◆ The task:
Reproduce every line of the data below verbatim, leaving each one unchanged.

(Rows of pointing data)
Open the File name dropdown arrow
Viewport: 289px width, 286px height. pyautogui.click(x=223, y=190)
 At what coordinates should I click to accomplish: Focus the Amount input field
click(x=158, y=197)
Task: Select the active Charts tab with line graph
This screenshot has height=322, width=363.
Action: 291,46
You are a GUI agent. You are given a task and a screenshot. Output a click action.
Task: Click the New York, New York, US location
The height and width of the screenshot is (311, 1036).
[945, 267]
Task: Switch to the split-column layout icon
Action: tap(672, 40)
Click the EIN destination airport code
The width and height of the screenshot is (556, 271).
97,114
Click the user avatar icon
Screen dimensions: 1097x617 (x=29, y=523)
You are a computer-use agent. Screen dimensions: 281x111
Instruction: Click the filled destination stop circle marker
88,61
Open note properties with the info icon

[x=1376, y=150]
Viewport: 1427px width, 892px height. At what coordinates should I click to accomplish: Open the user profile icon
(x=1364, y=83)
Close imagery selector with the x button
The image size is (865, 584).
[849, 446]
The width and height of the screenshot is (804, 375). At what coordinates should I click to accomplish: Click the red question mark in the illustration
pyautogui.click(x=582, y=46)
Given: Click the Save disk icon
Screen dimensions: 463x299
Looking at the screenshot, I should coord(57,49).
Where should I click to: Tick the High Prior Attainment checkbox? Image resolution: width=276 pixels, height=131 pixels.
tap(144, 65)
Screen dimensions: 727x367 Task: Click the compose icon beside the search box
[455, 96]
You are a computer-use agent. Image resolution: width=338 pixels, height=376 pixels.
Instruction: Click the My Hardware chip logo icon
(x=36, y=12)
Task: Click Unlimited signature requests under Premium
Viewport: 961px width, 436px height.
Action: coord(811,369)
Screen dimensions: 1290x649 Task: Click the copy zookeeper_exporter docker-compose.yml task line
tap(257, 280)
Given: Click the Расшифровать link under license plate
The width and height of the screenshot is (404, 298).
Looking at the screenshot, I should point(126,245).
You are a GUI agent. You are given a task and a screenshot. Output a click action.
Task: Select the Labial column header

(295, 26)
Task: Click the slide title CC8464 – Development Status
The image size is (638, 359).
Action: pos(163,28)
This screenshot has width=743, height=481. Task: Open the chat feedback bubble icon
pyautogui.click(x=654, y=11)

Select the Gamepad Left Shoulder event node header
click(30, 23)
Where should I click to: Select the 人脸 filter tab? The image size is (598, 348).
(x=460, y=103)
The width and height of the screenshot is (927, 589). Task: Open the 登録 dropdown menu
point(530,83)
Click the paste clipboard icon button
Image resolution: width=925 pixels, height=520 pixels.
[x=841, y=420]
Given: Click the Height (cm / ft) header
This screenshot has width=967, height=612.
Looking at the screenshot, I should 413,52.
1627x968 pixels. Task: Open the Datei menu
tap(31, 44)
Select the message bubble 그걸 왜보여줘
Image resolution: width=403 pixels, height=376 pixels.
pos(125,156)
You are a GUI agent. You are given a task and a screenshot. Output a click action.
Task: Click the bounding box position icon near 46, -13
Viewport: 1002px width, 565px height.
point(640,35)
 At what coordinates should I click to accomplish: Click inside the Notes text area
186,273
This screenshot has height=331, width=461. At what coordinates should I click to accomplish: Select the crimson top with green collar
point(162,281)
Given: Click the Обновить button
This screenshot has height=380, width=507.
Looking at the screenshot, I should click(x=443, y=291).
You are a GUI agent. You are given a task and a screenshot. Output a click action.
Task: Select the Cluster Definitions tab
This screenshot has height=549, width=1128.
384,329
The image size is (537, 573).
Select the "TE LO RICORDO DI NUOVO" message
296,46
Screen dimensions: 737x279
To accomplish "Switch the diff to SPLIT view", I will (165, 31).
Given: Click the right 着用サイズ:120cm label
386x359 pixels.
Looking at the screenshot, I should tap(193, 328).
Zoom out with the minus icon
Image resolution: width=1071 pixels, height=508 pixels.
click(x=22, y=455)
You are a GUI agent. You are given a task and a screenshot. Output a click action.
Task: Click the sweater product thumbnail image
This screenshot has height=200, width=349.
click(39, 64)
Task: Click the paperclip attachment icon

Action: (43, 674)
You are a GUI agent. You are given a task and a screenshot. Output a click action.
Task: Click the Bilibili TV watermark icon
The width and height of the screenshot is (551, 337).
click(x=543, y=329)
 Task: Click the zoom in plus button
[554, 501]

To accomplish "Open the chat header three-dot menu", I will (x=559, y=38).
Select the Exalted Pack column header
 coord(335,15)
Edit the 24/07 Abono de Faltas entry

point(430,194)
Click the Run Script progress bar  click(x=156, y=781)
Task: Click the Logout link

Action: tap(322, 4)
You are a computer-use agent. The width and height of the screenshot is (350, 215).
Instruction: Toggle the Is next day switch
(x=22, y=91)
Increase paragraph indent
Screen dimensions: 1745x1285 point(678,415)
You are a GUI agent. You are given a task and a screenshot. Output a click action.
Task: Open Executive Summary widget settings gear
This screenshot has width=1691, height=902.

◆ Right answer:
Open the File name dropdown arrow
Viewport: 289px width, 286px height. pyautogui.click(x=223, y=190)
 At what coordinates should I click to accomplish: Focus the Amount input field
click(x=158, y=197)
Task: Select the active Charts tab with line graph
This screenshot has height=322, width=363.
Action: 291,46
You are a GUI agent. You are given a task and a screenshot. Output a click action.
Task: Click the New York, New York, US location
The height and width of the screenshot is (311, 1036).
[945, 267]
Task: Switch to the split-column layout icon
Action: tap(672, 40)
Click the EIN destination airport code
The width and height of the screenshot is (556, 271).
97,114
Click the user avatar icon
Screen dimensions: 1097x617 (x=29, y=523)
You are a computer-use agent. Screen dimensions: 281x111
Instruction: Click the filled destination stop circle marker
88,61
Open note properties with the info icon

[x=1376, y=150]
Viewport: 1427px width, 892px height. At what coordinates should I click to accomplish: Open the user profile icon
(x=1364, y=83)
Close imagery selector with the x button
The image size is (865, 584).
[849, 446]
The width and height of the screenshot is (804, 375). At what coordinates should I click to accomplish: Click the red question mark in the illustration
pyautogui.click(x=582, y=46)
Given: Click the Save disk icon
Screen dimensions: 463x299
Looking at the screenshot, I should coord(57,49).
Where should I click to: Tick the High Prior Attainment checkbox? Image resolution: width=276 pixels, height=131 pixels.
tap(144, 65)
Screen dimensions: 727x367 Task: Click the compose icon beside the search box
[455, 96]
You are a computer-use agent. Image resolution: width=338 pixels, height=376 pixels.
Instruction: Click the My Hardware chip logo icon
(x=36, y=12)
Task: Click Unlimited signature requests under Premium
Viewport: 961px width, 436px height.
Action: coord(811,369)
Screen dimensions: 1290x649 Task: Click the copy zookeeper_exporter docker-compose.yml task line
tap(257, 280)
Given: Click the Расшифровать link under license plate
The width and height of the screenshot is (404, 298).
Looking at the screenshot, I should point(126,245).
You are a GUI agent. You are given a task and a screenshot. Output a click action.
Task: Select the Labial column header

(295, 26)
Task: Click the slide title CC8464 – Development Status
The image size is (638, 359).
Action: pos(163,28)
This screenshot has width=743, height=481. Task: Open the chat feedback bubble icon
pyautogui.click(x=654, y=11)

Select the Gamepad Left Shoulder event node header
click(30, 23)
Where should I click to: Select the 人脸 filter tab? The image size is (598, 348).
(x=460, y=103)
The width and height of the screenshot is (927, 589). Task: Open the 登録 dropdown menu
point(530,83)
Click the paste clipboard icon button
Image resolution: width=925 pixels, height=520 pixels.
[x=841, y=420]
Given: Click the Height (cm / ft) header
This screenshot has width=967, height=612.
Looking at the screenshot, I should 413,52.
1627x968 pixels. Task: Open the Datei menu
tap(31, 44)
Select the message bubble 그걸 왜보여줘
Image resolution: width=403 pixels, height=376 pixels.
pos(125,156)
You are a GUI agent. You are given a task and a screenshot. Output a click action.
Task: Click the bounding box position icon near 46, -13
Viewport: 1002px width, 565px height.
point(640,35)
 At what coordinates should I click to accomplish: Click inside the Notes text area
186,273
This screenshot has height=331, width=461. At what coordinates should I click to accomplish: Select the crimson top with green collar
point(162,281)
Given: Click the Обновить button
This screenshot has height=380, width=507.
Looking at the screenshot, I should click(x=443, y=291).
You are a GUI agent. You are given a task and a screenshot. Output a click action.
Task: Select the Cluster Definitions tab
This screenshot has height=549, width=1128.
384,329
The image size is (537, 573).
Select the "TE LO RICORDO DI NUOVO" message
296,46
Screen dimensions: 737x279
To accomplish "Switch the diff to SPLIT view", I will (165, 31).
Given: Click the right 着用サイズ:120cm label
386x359 pixels.
Looking at the screenshot, I should tap(193, 328).
Zoom out with the minus icon
Image resolution: width=1071 pixels, height=508 pixels.
click(x=22, y=455)
You are a GUI agent. You are given a task and a screenshot. Output a click action.
Task: Click the sweater product thumbnail image
This screenshot has height=200, width=349.
click(39, 64)
Task: Click the paperclip attachment icon

Action: (43, 674)
You are a GUI agent. You are given a task and a screenshot. Output a click action.
Task: Click the Bilibili TV watermark icon
The width and height of the screenshot is (551, 337).
click(x=543, y=329)
 Task: Click the zoom in plus button
[554, 501]

To accomplish "Open the chat header three-dot menu", I will (x=559, y=38).
Select the Exalted Pack column header
 coord(335,15)
Edit the 24/07 Abono de Faltas entry

point(430,194)
Click the Run Script progress bar  click(x=156, y=781)
Task: Click the Logout link

Action: tap(322, 4)
You are a computer-use agent. The width and height of the screenshot is (350, 215).
Instruction: Toggle the Is next day switch
(x=22, y=91)
Increase paragraph indent
Screen dimensions: 1745x1285 point(678,415)
You are a GUI agent. You are given a task and a screenshot. Output a click action.
Task: Open Executive Summary widget settings gear
This screenshot has width=1691, height=902.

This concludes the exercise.